The Other (1972)

“When does the game stop and the terror begin?” It’s best to catch this compelling psychological horror film late at night when its subtle power can slowly unfold on your psyche. Directed by Robert Mulligan (Summer of ’42), The Other was scripted by Tom Tryon from his own 1971 novel of the same name. Chris and Martin Udvarnoky (in their only film appearance) star as 12-year-old twins “Niles and Holland Perry,” who live on a Connecticut farm during the Great Depression. Niles is the good twin, a dreamer (who may or may not have psychic abilities), while Holland has a mischievous, adventurous streak that frequently gets them both into trouble. The twins have the run of the farm since their mother (Diana Muldaur) is a recluse who rarely leaves her upstairs bedroom. Niles carries around a tobacco tin with several trinkets, including a family ring and severed finger (not kidding!). A string of horrifying “accidents” on the farm – including obnoxious cousin “Russell” (Clarence Crow) being impaled by a pitchfork after jumping into a haystack – lead the twins’ kindly grandmother “Ada” (Uta Hagan) to slowly believe that one of the twins may in fact be the essence of pure evil.
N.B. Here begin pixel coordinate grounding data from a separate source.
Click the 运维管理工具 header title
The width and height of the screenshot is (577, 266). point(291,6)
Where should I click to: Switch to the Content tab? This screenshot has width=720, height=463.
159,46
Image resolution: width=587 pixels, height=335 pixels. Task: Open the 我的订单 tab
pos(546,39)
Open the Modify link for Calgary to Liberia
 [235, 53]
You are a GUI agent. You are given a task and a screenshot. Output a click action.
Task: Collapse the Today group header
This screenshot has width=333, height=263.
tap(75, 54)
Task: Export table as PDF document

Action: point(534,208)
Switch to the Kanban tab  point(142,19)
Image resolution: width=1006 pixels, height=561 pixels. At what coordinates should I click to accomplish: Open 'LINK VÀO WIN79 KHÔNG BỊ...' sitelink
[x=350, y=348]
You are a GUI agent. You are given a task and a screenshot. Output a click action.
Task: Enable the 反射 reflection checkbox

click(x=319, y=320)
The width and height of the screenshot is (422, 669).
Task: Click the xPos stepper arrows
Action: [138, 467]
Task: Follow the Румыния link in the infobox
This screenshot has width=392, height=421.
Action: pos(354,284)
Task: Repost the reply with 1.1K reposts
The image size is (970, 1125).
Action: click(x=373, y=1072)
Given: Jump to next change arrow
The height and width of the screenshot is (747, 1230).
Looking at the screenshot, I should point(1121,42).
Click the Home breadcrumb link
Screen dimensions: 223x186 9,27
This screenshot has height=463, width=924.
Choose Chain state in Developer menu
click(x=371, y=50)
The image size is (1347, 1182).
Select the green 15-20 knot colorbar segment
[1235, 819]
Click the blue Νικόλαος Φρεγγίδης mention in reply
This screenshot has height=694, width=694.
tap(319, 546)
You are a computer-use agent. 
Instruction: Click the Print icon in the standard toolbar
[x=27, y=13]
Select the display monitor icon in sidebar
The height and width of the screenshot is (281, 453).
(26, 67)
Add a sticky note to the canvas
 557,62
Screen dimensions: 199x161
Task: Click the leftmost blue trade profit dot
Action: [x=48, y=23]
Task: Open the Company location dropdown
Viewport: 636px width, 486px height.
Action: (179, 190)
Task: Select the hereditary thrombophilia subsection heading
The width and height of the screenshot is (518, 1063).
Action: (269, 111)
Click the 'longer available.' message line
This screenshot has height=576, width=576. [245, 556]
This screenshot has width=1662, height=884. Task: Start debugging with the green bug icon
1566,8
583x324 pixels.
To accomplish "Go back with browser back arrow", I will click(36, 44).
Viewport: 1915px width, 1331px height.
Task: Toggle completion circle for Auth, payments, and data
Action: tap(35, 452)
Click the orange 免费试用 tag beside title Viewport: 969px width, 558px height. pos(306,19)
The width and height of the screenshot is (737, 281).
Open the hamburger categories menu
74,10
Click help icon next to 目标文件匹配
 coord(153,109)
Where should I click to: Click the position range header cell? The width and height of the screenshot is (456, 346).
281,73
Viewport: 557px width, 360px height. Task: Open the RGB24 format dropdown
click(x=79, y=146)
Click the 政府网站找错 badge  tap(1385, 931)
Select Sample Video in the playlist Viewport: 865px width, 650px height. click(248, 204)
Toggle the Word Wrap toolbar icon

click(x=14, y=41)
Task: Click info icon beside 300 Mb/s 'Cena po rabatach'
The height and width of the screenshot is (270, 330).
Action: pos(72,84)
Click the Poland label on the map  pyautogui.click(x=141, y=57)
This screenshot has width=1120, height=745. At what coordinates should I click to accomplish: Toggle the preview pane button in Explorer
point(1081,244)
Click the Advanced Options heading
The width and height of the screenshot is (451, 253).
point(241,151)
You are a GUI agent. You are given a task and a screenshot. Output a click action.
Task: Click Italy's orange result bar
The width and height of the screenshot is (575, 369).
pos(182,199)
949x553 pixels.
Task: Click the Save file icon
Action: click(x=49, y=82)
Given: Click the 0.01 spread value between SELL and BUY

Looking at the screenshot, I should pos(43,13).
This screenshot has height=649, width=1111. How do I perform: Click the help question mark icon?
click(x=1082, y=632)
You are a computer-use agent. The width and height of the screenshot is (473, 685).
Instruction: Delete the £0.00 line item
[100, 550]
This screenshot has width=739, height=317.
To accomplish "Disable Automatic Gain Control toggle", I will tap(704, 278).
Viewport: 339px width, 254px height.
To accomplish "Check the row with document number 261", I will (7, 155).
The ending – which references the Lindbergh tragedy – is truly disturbing. Look for John Ritter, in one of his earliest film appearances, as “Rider.” One of my favorite scenes is when the twins sneak into the carnival freak show and they are scared away by “The Man with Two Faces” (Robert Melvin). Tryon starred in I Married a Monster from Outer Space (1958) along with Gloria Talbott.